I'd have to add anything by Vonnegut, then a couple classics like Frankenstein and one of my favorite all time books Ivanhoe. I just love the language and writing styles of the older books. You're never too old for Ivanhoe.

rac
05-08-2009, 11:23 AM
I have begun Dan Simmons Hyperion.
with it mentioning warp tree-ships, and using made up terms for already well established ideas, such as farcasters, I'm already ready to give up on it and give it to a charity shop.
Should I? Or does it get better? Does all the sillyness stop? Or does the strength of story and quality of characterisation carry it enough to make it worth while continuing?

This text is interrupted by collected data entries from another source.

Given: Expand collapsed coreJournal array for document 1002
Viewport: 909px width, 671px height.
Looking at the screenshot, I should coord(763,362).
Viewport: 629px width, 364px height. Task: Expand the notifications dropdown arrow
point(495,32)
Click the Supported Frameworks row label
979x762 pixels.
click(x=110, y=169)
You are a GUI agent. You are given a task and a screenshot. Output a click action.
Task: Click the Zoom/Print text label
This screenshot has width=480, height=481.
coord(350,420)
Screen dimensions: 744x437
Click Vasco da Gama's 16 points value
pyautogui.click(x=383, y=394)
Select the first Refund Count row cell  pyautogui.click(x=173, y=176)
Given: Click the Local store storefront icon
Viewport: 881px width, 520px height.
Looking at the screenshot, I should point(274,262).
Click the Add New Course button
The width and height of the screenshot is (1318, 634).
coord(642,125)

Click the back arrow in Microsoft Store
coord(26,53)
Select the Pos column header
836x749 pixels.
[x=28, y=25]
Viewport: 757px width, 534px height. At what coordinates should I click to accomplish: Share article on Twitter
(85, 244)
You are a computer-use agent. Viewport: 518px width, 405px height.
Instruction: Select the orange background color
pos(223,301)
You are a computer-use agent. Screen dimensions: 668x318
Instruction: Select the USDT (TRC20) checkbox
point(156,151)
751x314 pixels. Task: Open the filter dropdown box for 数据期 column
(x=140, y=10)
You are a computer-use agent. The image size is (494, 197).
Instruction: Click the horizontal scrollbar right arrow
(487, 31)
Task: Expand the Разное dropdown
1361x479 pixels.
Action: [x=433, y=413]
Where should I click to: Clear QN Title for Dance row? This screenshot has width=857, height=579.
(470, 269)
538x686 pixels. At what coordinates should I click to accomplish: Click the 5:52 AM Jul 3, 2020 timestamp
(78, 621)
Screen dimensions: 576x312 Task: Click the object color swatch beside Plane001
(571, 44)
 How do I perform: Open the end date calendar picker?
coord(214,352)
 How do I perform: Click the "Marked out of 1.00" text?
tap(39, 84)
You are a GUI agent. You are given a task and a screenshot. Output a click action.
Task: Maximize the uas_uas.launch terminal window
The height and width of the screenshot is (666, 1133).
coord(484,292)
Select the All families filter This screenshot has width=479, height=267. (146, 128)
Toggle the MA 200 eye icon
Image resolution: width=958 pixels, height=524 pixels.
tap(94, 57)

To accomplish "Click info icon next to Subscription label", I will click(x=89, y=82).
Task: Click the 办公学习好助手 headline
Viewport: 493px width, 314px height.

I'd say continue- the Hyperion books are superb. As Becky said, Simmons was a trailblazer, and what has now become cliche was not when he wrote this.

edash
05-08-2009, 08:35 PM
Yes, stick with them. The first two certainly.

Deep Black
10-08-2009, 10:06 PM
Yeah, stick with it

Solipsist Mercenary
23-03-2010, 05:46 PM
Still SF, but completely and utterly opposite to IMB, Red Mars, Green Mars, and Blue Mars by Kim Stanley Robinson. Hard SF with good characterizations. I'm not so hot on the other stuff of his that I've read, I just finished the Forty Days of Rain, Fifty Degrees Below, and Sixty Days and Counting trilogy and it's, well, got some interesting ideas.

I see a lot of folks here like Alistair Reynolds, and I'm respectfully confused. I read Century Rain a few years ago and it just grated on me. Was this a bad first choice? Really not inspired to read more of him, but since there seems to be a following here, I thought I'd ask.

-sm

Deep Black
23-03-2010, 06:14 PM
I'd go with Revelation Space & if you're still not take with him, then give up ;)

edash
23-03-2010, 09:23 PM
Or maybe not. I started and finished with Revelation: Space.

black
01-04-2010, 11:31 PM
to name but a few...

underworld by don delillo
american pastoral by philip roth
the yiddish policemen's union by michael chabon
the little book of atheist spirituality by andre comte-sponville
fargo rock city by chuck klosterman (that one for all you old headbangers out there)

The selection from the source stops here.